To achieve the weight loss I talk about in my previous blog, I ate the following diet.
  1. Breakfast: 1 cup Oats, 1 cup fat free milk with 1 teaspoon cinnamon, 1 teaspoon nutmeg
  2. Lunch: 2 lettuce leaves, 3 stubs of broccoli, not more than an equivalent of 3 slices of whole grain bread.
  3. Evening Snack: A handful of nuts, small sized snack bars low in sodium and saturated fats
  4. Workout: Approximately 1 hour of slow walking or jogging.
  5. Dinner: 2 lettuce leaves, 3 stubs of broccoli. Same as that of lunch.

Happy weight-losing :)

Tuesday, June 3, 2008

Weight and Blood Pressure

A year ago I walked into a Walmart store to decided to check my blood pressure at the blood pressure monitoring machine they place next to the pharmacy. I was surprised to note that my numbers were high (160/100).

My daily diet was not all that healthy. This is when I read online that weight loss could help. I was heavier too(BMI > 25). I followed a strict diet for about 3 months. It turned out that it did indeed help. Over the 3 month time frame I kept constant track of my blood pressure every day along with my body weight. I charted them over this time frame, and the results speak for itself.

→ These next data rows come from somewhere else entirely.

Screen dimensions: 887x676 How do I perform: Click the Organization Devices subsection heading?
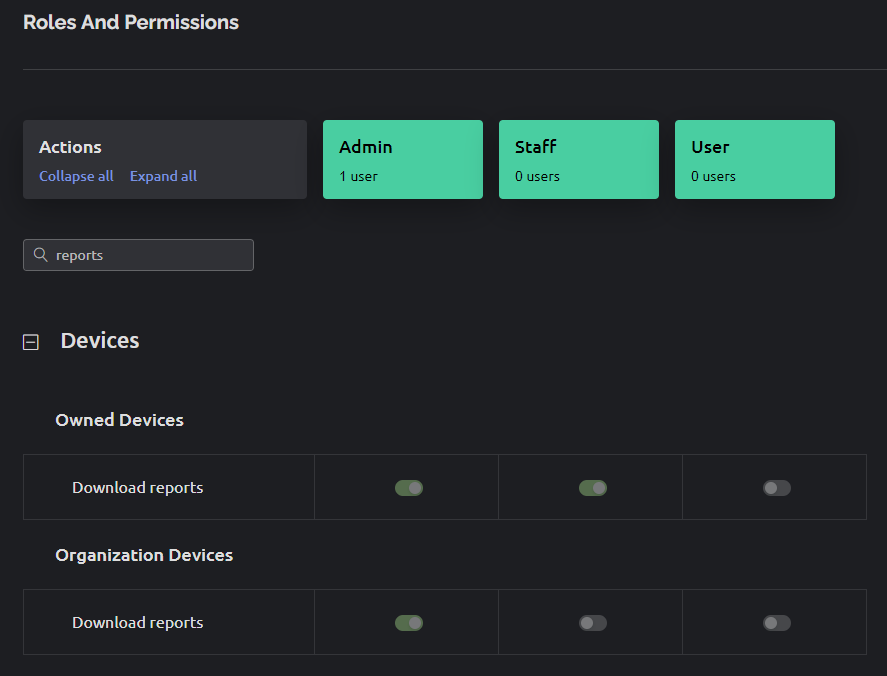click(x=144, y=555)
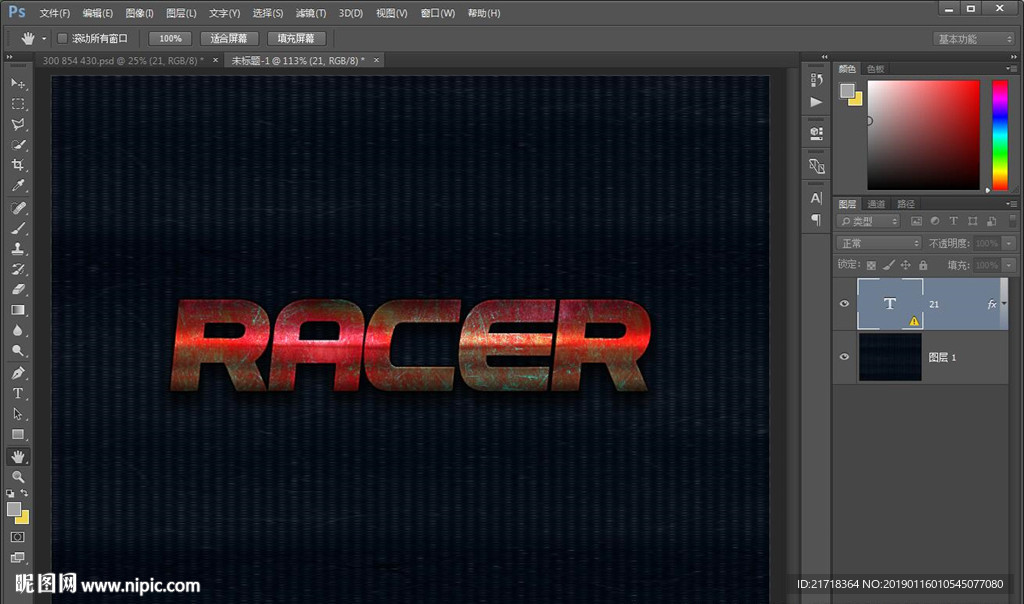This screenshot has height=604, width=1024.
Task: Enable the 滚动所有窗口 checkbox
Action: [62, 38]
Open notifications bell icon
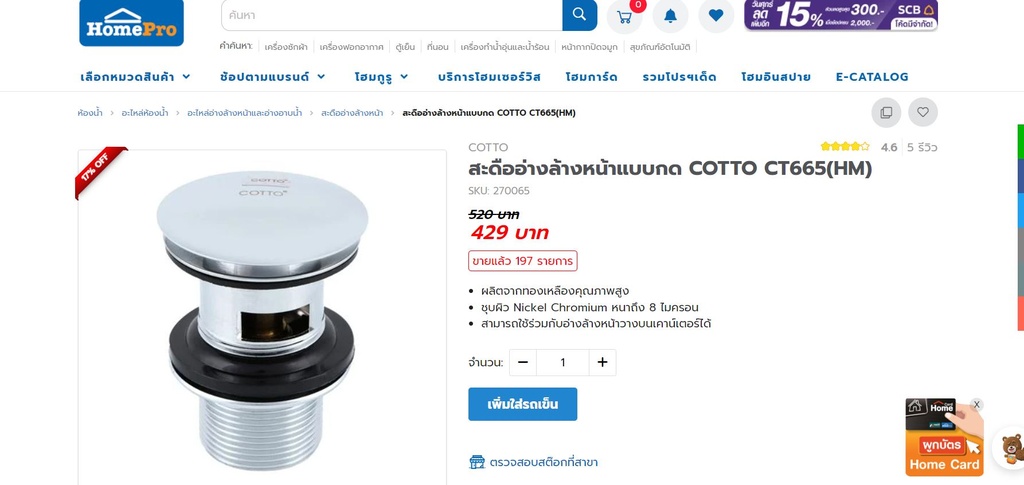The width and height of the screenshot is (1024, 485). [x=670, y=16]
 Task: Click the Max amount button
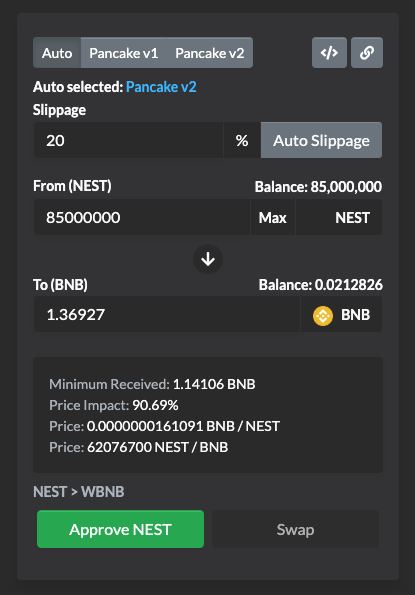click(x=272, y=217)
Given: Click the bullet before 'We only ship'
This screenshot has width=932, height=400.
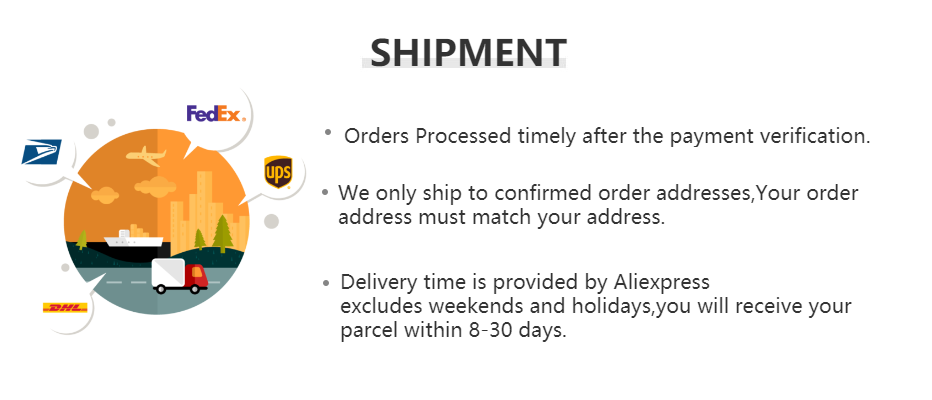Looking at the screenshot, I should [x=325, y=191].
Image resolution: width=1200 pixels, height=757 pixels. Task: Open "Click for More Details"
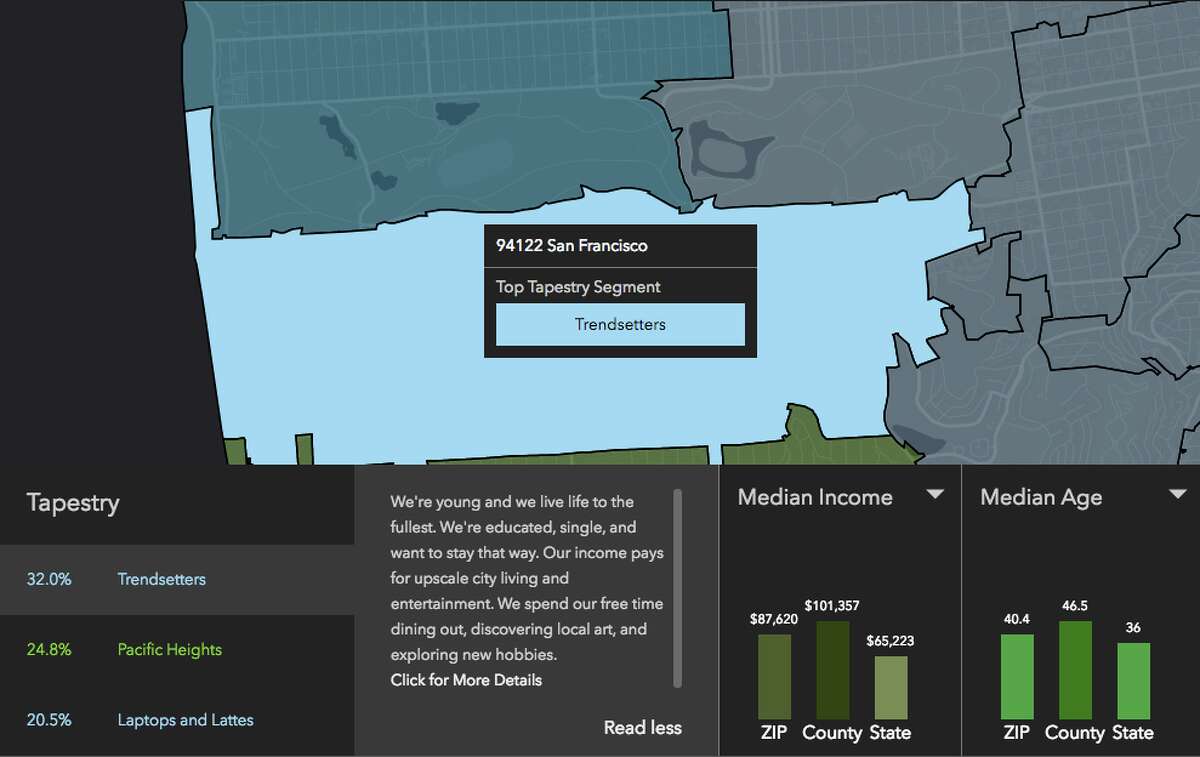point(466,679)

On the left Y-axis is the weight, and on the right is my systolic blood pressure. The chart shows that when I lost 20lbs I was able to bring down my BP. But as I continued to lose weight, the marginal returns were diminishing, almost absent. Some added changes to my lifestyle, like taking a 15 minute walk in the afternoon, has bought down my blood pressure to more reasonable levels. I'll blog about the diet I followed to get this weight loss later.